While other publishers have also worked with Nielsen on sponsorship measurement, fans have watched more LoL matches than any other game, totaling 347.4 million live hours in 2018 on Twitch and YouTube Gaming, according to gaming analytics firm Newzoo.
LoL has 13 regional leagues with more than 800 players on 100 professional teams globally.
The game has already drawn big companies - even those not endemic to the esports universe - including State Farm, Mastercard Inc and Nike Inc.
Esports - where throngs of fans watch competitive professional video game matches live and online - has become an increasingly important funnel for brands to reach younger, more affluent and digitally savvy audiences who watch less television.
“As esports continues to gain momentum with brand marketers and advertisers, the need for independent, third-party verification of audiences and brand exposure is critical,” said Nicole Pike, managing director of Nielsen Esports, in a statement.

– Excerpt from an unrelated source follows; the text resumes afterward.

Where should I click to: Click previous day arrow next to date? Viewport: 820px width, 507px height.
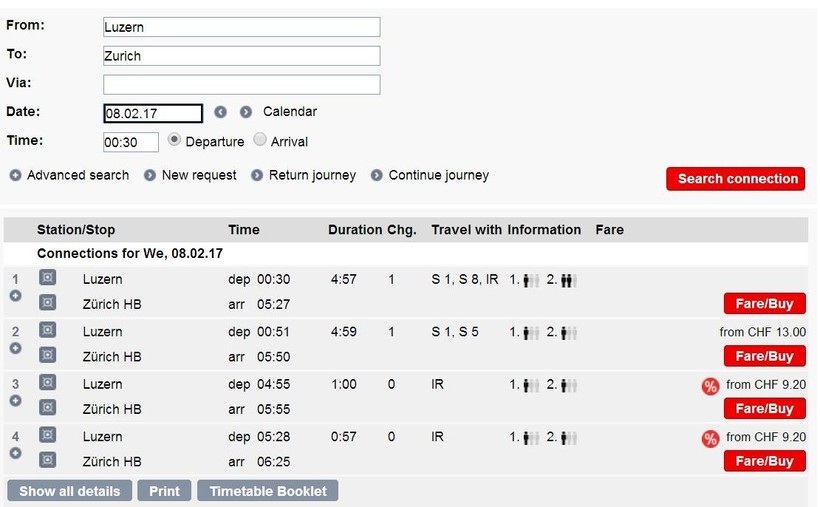220,113
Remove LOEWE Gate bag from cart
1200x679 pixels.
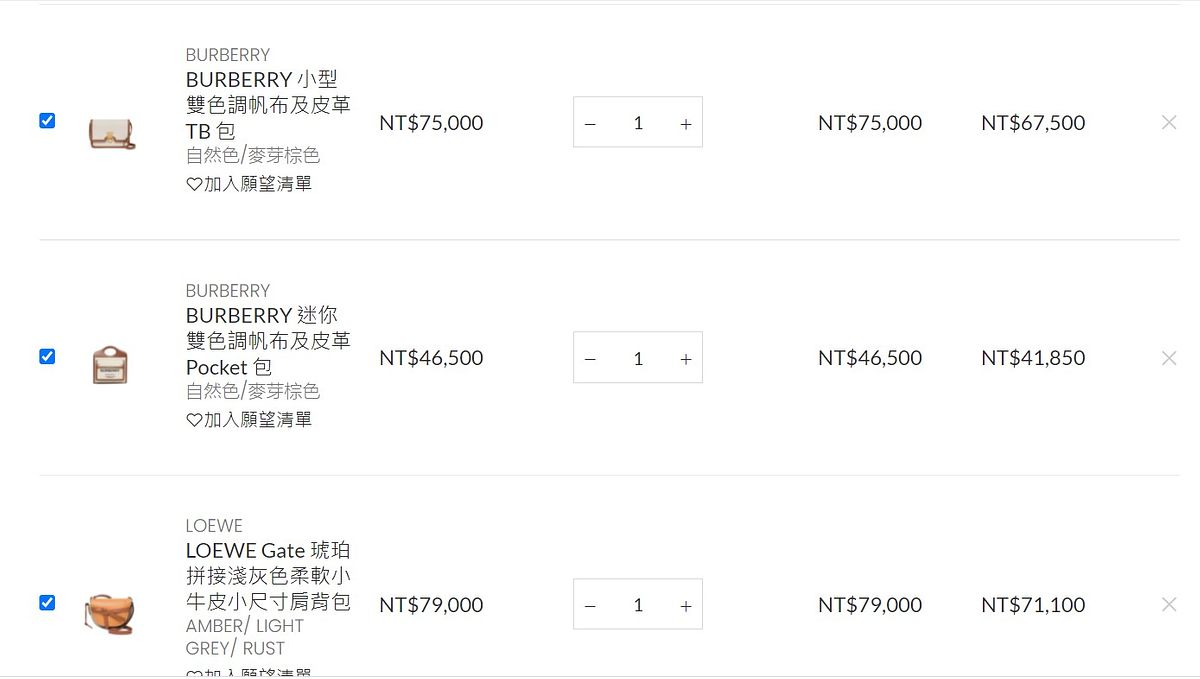(1169, 604)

Nielsen will measure LoL’s brand exposure throughout 2019 and 2020, including during the North American League of Legends Championship Series, its European Championship, its three international events and for some regional leagues in Asia.
“As major companies invest in our tournaments, we want to help them see the value of their exposure and identify how best to engage with our passionate fan base,” said Doug Watson, head of esports insights at Riot.
Nielsen’s measurement is based on the quality, duration and location of brand exposure, in addition to the size of the audience seeing or hearing the mention of that brand’s identity.